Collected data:
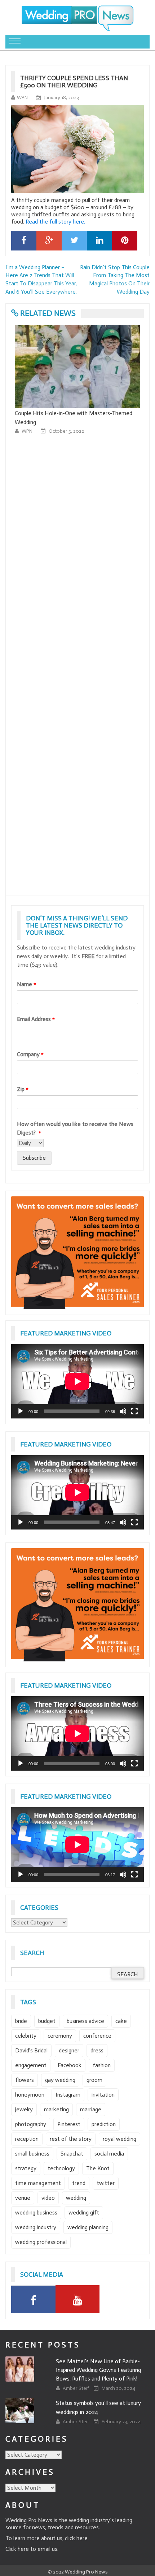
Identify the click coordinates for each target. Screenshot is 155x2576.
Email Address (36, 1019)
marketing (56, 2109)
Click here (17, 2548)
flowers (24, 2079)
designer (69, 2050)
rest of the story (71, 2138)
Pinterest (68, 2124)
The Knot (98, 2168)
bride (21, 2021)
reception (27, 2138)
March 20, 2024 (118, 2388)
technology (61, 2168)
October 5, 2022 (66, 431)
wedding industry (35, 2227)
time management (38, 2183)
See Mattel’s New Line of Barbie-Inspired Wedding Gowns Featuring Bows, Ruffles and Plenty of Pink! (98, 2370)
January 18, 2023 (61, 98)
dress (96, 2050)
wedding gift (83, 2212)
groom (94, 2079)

Task prompt: Pictures stay out; the entries above are to be output exactly as given.

Output for this exercise:
Identify the click coordinates for each target. Screenshot is 155x2576.
Email Address (36, 1019)
marketing (56, 2109)
Click here (17, 2548)
flowers (24, 2079)
designer (69, 2050)
rest of the story (71, 2138)
Pinterest (68, 2124)
The Knot (98, 2168)
bride (21, 2021)
reception (27, 2138)
March 20, 2024 (118, 2388)
technology (61, 2168)
October 5, 2022 (66, 431)
wedding industry (35, 2227)
time management (38, 2183)
See Mattel’s New Line of Barbie-Inspired Wedding Gowns Featuring Bows, Ruffles and Plenty of Pink! (98, 2370)
January 18, 2023 (61, 98)
dress (96, 2050)
wedding gift (83, 2212)
groom (94, 2079)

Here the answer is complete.